How he got on the council

Shortly after the 1994 election, legal difficulties forced Bill Walsh off the Cambridge city council, and Galluccio took his seat.

Within weeks of winning re-election in 1995, Mr. Galluccio was running against Alice Wolf in the 1996 Democratic primary for State Rep. He blamed his loss that year on "a huge effort to paint me as being against tenants," which he said wasn’t fair, because rent control was over and voters should forgive and forget.

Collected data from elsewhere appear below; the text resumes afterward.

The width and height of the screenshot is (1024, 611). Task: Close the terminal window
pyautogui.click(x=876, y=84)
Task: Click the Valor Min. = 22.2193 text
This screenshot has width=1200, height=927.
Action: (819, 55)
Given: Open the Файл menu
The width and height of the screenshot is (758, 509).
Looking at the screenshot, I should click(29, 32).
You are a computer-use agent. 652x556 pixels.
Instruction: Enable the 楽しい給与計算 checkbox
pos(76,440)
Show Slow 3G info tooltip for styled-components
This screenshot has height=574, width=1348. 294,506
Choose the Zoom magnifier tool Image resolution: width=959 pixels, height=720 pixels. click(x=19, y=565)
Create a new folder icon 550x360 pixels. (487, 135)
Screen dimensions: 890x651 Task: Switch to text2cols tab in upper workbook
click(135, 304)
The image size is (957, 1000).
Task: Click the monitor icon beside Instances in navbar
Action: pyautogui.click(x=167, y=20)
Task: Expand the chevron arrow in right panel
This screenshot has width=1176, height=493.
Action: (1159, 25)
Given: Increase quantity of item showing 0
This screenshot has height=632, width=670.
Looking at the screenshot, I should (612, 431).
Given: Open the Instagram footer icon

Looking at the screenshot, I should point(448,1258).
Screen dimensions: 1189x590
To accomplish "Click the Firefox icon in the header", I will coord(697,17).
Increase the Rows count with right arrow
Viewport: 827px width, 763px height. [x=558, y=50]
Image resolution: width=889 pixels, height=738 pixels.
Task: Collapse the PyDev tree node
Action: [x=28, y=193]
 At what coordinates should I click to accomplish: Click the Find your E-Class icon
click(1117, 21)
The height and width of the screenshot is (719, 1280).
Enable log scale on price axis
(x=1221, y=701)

But the big landlords didn’t forget the Gooch: they gave him at least $17,000 in campaign contributions that year. In 1998, he lost a second primary challenge to Wolf. His campaign class-baited her as a "privileged Brattle Street resident," and then he complained about being "stereotyped" by self-styled progressives.He was as progressive as anyone, he said.

Yet in 1999, the Boston Business Journal quoted Galluccio saying, "there are many people who would label me pro-business—I would wear that label with pride." He wasn’t talking about just any kind of business; he was speaking to "a gaggle of high-powered developers and deal makers" at the headquarters of Spaulding & Slye.

"Galluccio has gone to bat for some behemoth projects," wrote the Journal. "Everyone from developers and large commercial property owners to the heads of local trade unions and construction companies" wrote him checks.

In 1998, Councillor Galluccio opposed an Area Four zoning petition that neighbors wanted to protect against a large development proposed by Bulfinch Company. Later he held up the deal which the neighbors were forced to make with Bulfinch as a shining example of civic cooperation.

Today he is playing the same role as an active member of the City’s Harvard-Riverside "planning process."